Thariqah Alawiyah (I) | Bab 1 : Keutamaan Para Penuntut Ilmu dan Orang-Orang Yang Mendalami Agama

Thariqah 'Alawiyah Jalan Lurus Menuju Allah
Terjemah : al-Manhaj al-Sawi Syarh Ushul Thariqah al-Saadah Aali Ba’Alawi
Pengarang : Al Habib Zain bin Smith
Penerjemah : Ust. Husin Nabil Assegaf
Penerbit : Nafas

Keutamaan Para Penuntut Ilmu dan Orang-orang yang Mendalami Agama

Dari Anas, mengatakan, “Rasulullah Saw. bersabda, ‘Barangsiapa keluar dalam menuntut ilmu, maka ia berada di jalan Allah sampai ia kembali.1 Beliau juga bersabda, “Barangsiapa yang pergi ke masjid dengan keinginan hanya untuk mempelajari suatu kebaikan atau mengajarkannya, maka ia mendapatkan pahala seperti orang yang menunaikan haji dengan sempurna.2 Dari Ibnu Abbas, mengatakan bahwa Nabi Saw. bersabda, “Pergi untuk mempelajari agama adalah lebih baik di sisi Allah daripada berjihad di jalan- Nya.3

Nabi Saw bersabda,

Barangsiapa memperdalam agama Allah maka Allah mencukupi segala yang menjadi kepentingannya dan memberinya rezeki yang tak diduga-duga,4

Di dalam atsar disebutkan, “Sesungguhnya Allah menanggung rezeki penuntut ilmu.” Sayyidina Abdullah al-Haddad mengatakan, “Ini merupakan tanggungan khusus setelah tanggungan umum yang diberikan Allah bagi setiap makhluk yang melata di permukaan bumi. Maka maknanya adalah diberikan tambahan kemudahan. serta dihilangkan kesukaran dan bebannya dalam mencari dan mendapatkan rezeki.

### SOAL LATIHAN
[a] Jawablah pertanyaan berikut berdasarkan kutipan tentang keutamaan penuntut ilmu.
(i) Siapa penerjemah buku ini?
(ii) Menurut sabda Nabi yang diriwayatkan dari Ibnu Abbas, pergi untuk mempelajari agama lebih baik di sisi Allah daripada apa?
(iii) Siapa yang menyebut jaminan rezeki bagi penuntut ilmu sebagai "tanggungan khusus setelah tanggungan umum"?
[b] Apakah pernyataan berikut sesuai dengan kutipan tentang keutamaan penuntut ilmu? Jawab ya atau tidak, lalu kutip kata-kata penentunya dari kutipan itu.
(i) Buku ini diterbitkan oleh Nafas.
(ii) Menurut sabda yang diriwayatkan dari Anas, orang yang keluar menuntut ilmu berada di jalan Allah sampai ia kembali.
(iii) Orang yang pergi ke masjid hanya untuk mempelajari atau mengajarkan suatu kebaikan mendapat pahala seperti orang yang berpuasa.

### DAFTAR DATA
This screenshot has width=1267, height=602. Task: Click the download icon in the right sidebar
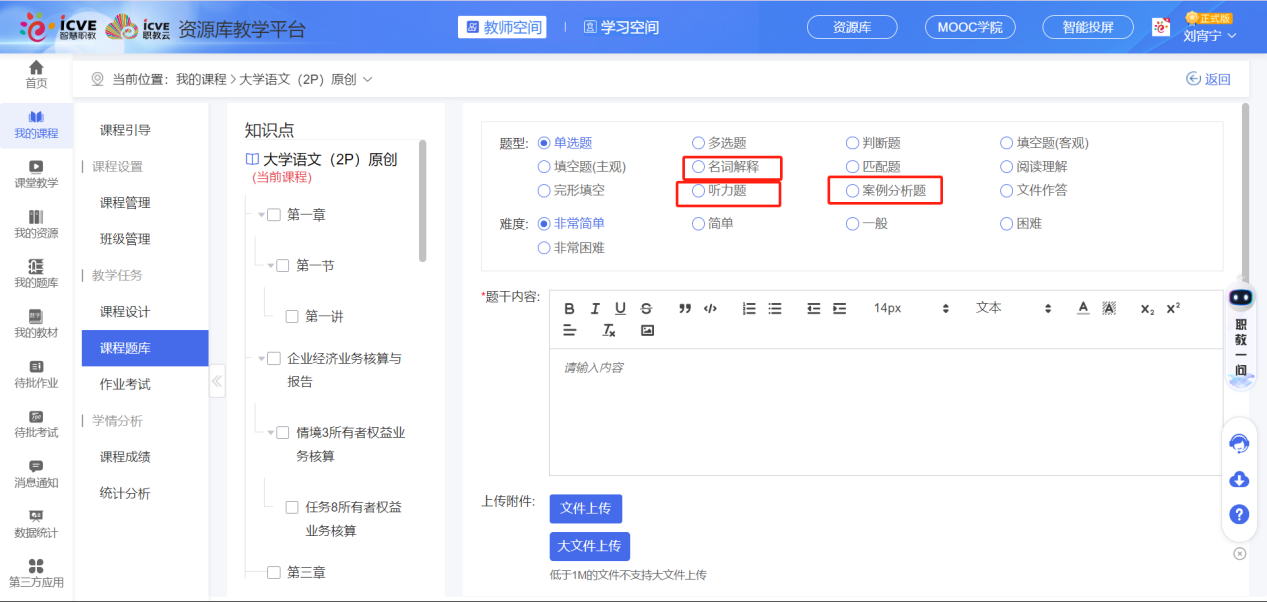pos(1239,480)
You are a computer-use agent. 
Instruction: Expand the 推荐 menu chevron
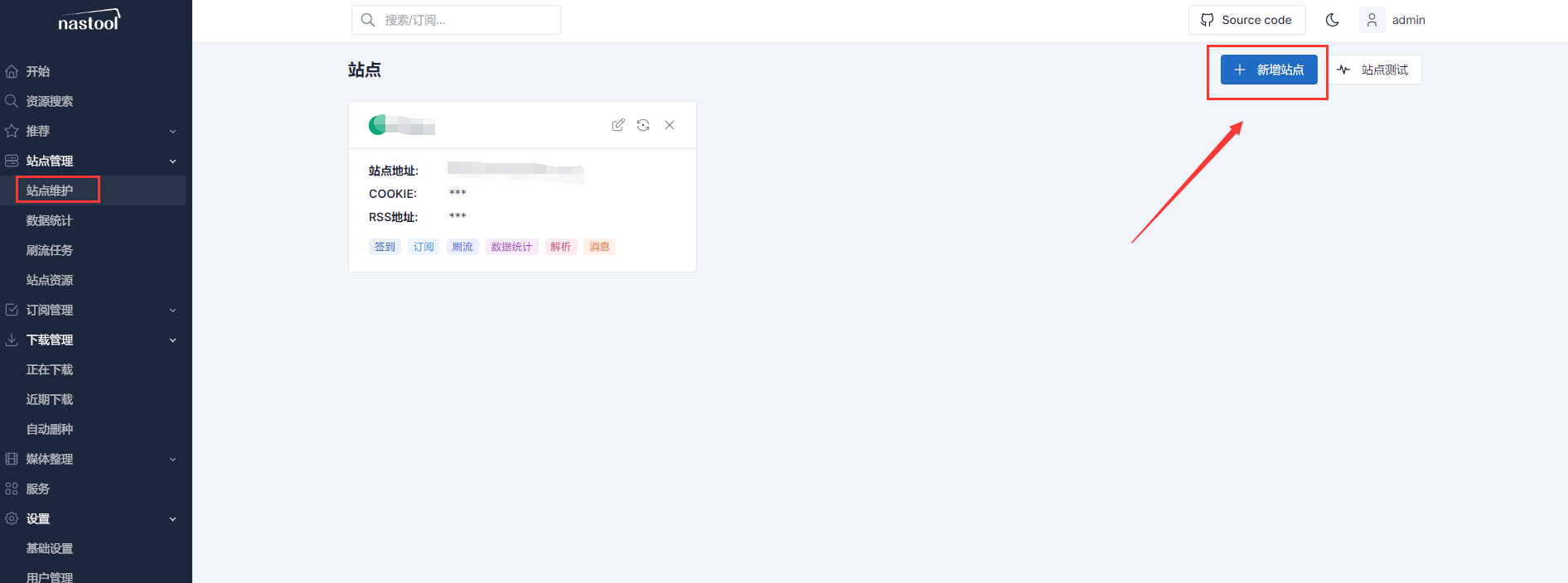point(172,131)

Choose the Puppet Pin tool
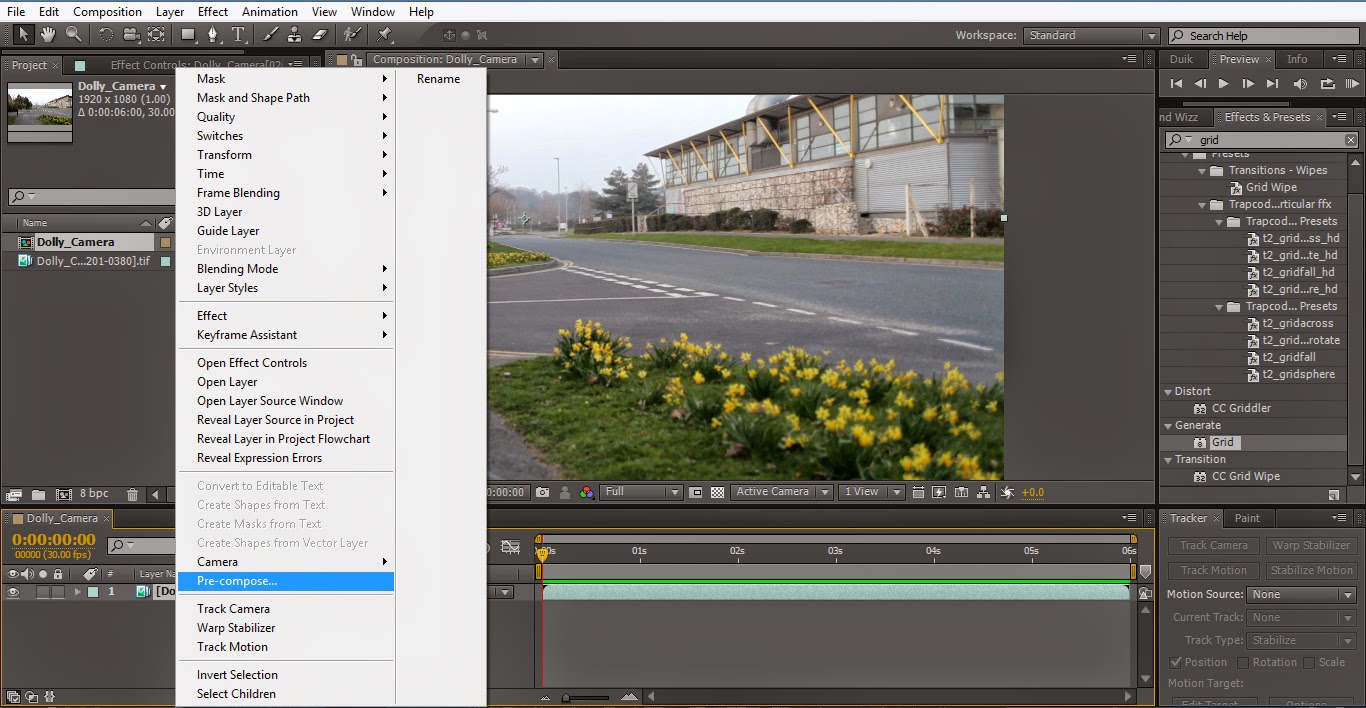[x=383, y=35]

--

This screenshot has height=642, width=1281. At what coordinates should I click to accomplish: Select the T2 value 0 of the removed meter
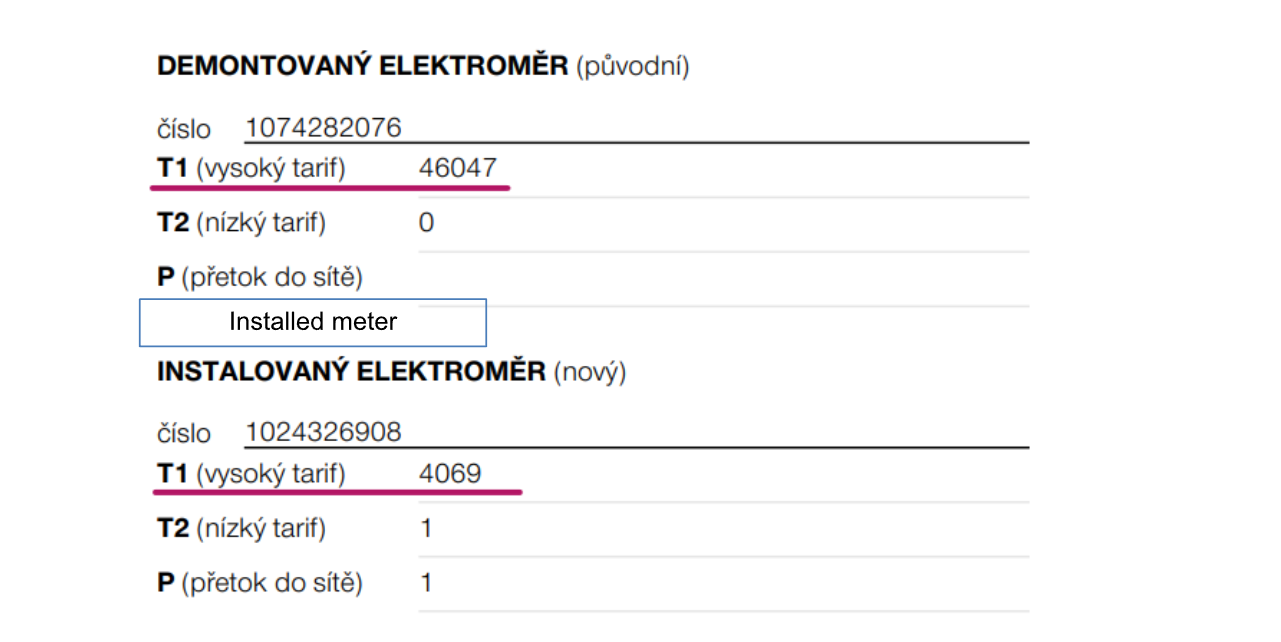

### JAWABAN SOAL
[a]
(i) Ust. Husin Nabil Assegaf.
(ii) Daripada berjihad di jalan-Nya.
(iii) Sayyidina Abdullah al-Haddad.

[b]
(i) Ya: "Penerbit : Nafas"
(ii) Ya: "Barangsiapa keluar dalam menuntut ilmu, maka ia berada di jalan Allah sampai ia kembali"
(iii) Tidak: "maka ia mendapatkan pahala seperti orang yang menunaikan haji dengan sempurna"